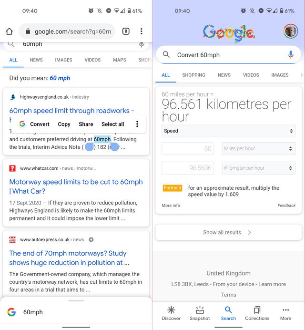
Task: Open the Miles per hour unit dropdown
Action: pos(258,149)
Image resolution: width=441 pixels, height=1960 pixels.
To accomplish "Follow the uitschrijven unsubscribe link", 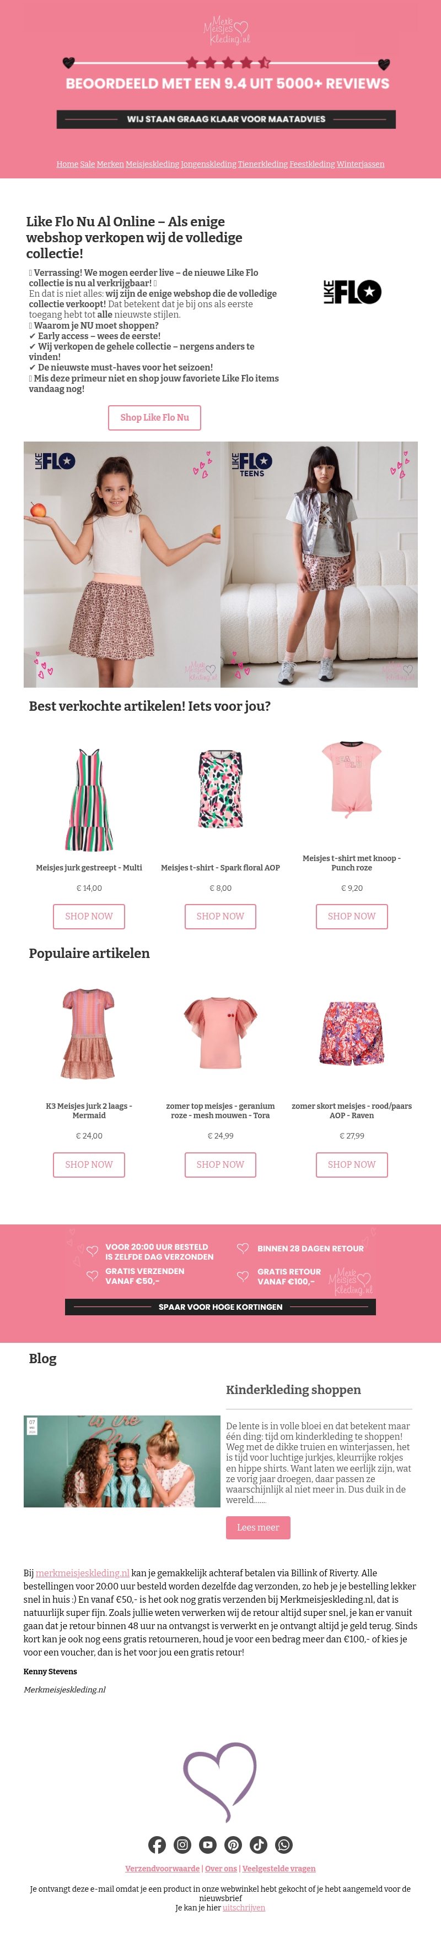I will [x=244, y=1908].
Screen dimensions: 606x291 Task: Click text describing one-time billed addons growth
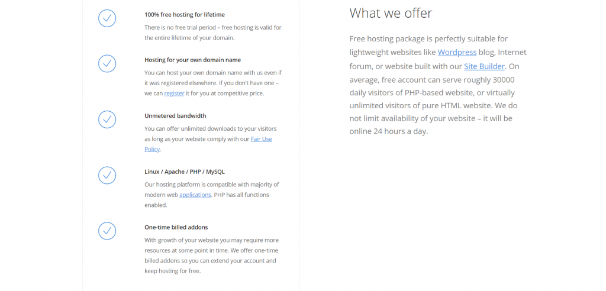coord(211,256)
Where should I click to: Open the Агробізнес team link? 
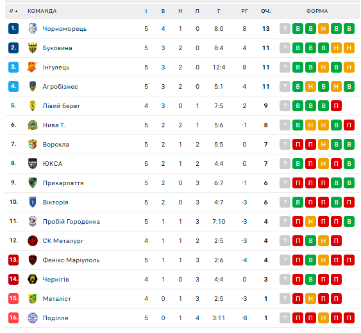60,87
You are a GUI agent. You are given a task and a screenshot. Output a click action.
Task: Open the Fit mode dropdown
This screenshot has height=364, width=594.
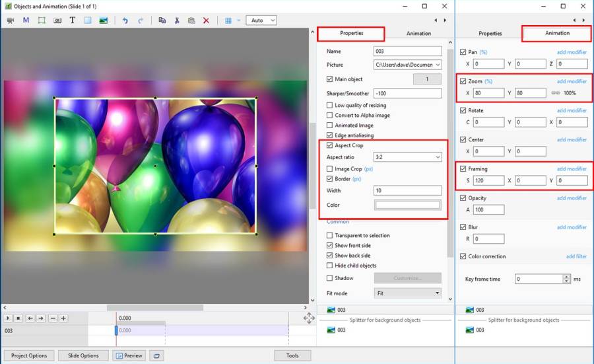pos(407,293)
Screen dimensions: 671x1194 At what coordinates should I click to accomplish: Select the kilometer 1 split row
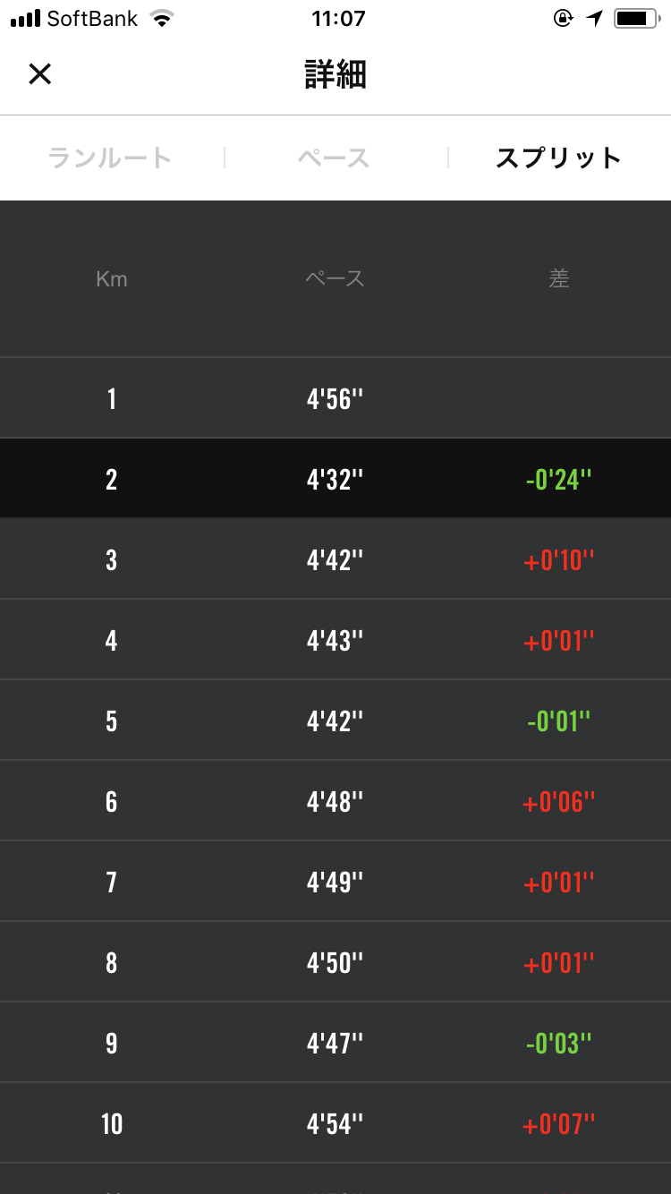click(336, 398)
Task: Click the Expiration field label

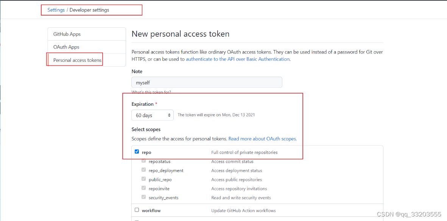Action: pyautogui.click(x=142, y=104)
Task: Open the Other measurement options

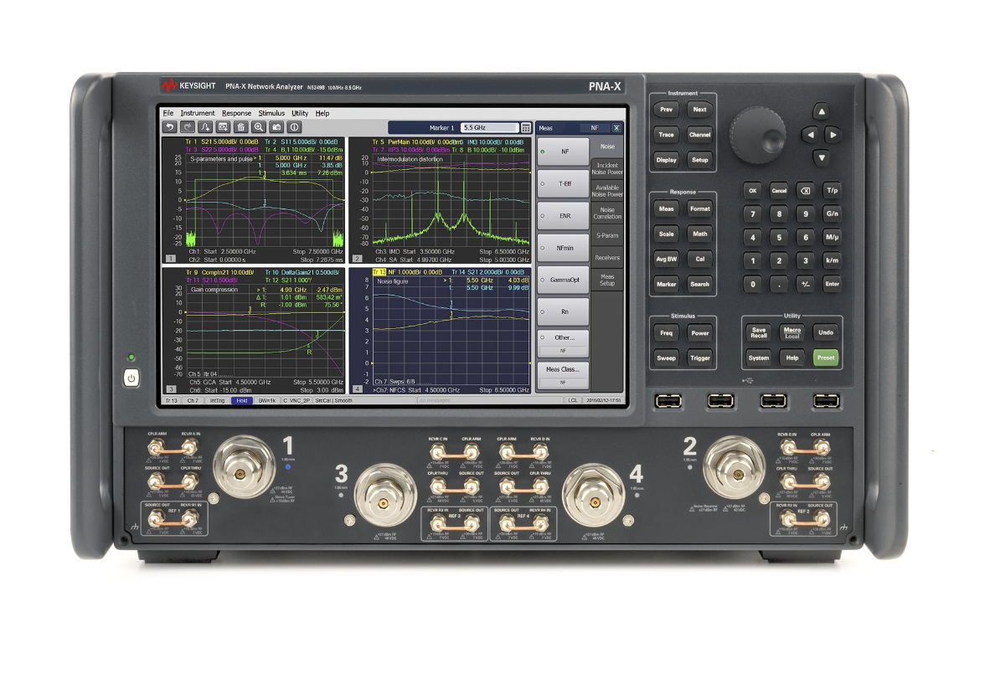Action: (x=563, y=341)
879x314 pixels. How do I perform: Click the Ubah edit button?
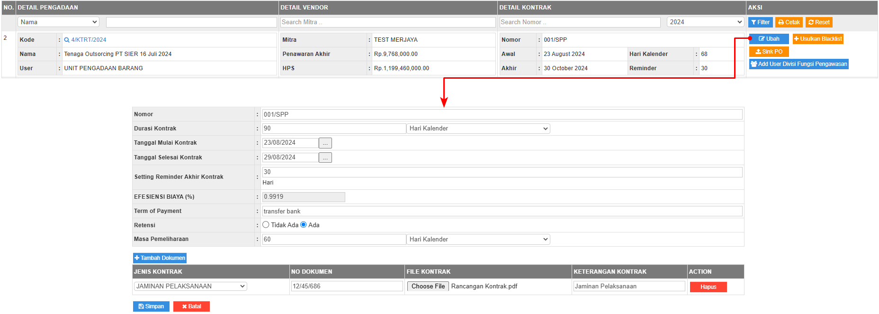point(769,39)
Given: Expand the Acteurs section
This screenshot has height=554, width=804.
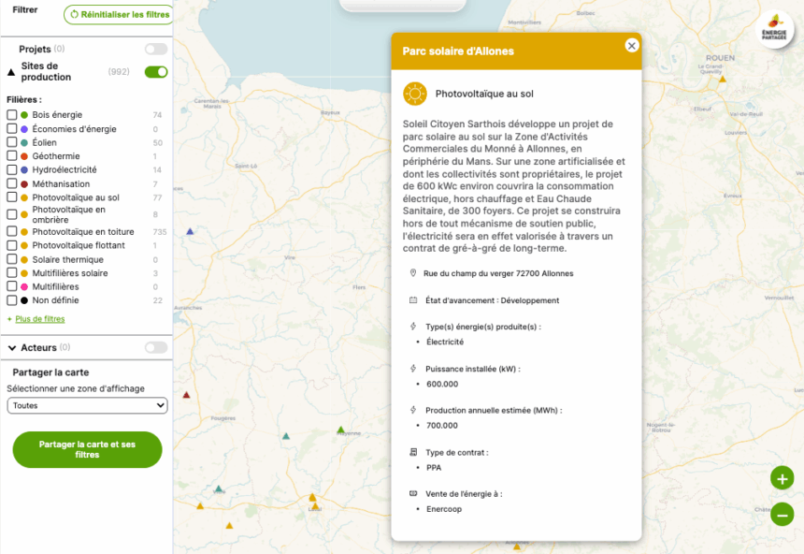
········
(Work to be completed) Within the listing above, find the line containing "Given: Expand the Acteurs section", then print it and every line after it exactly, leaving out pictures.

(Task solution)
Given: Expand the Acteurs section
This screenshot has height=554, width=804.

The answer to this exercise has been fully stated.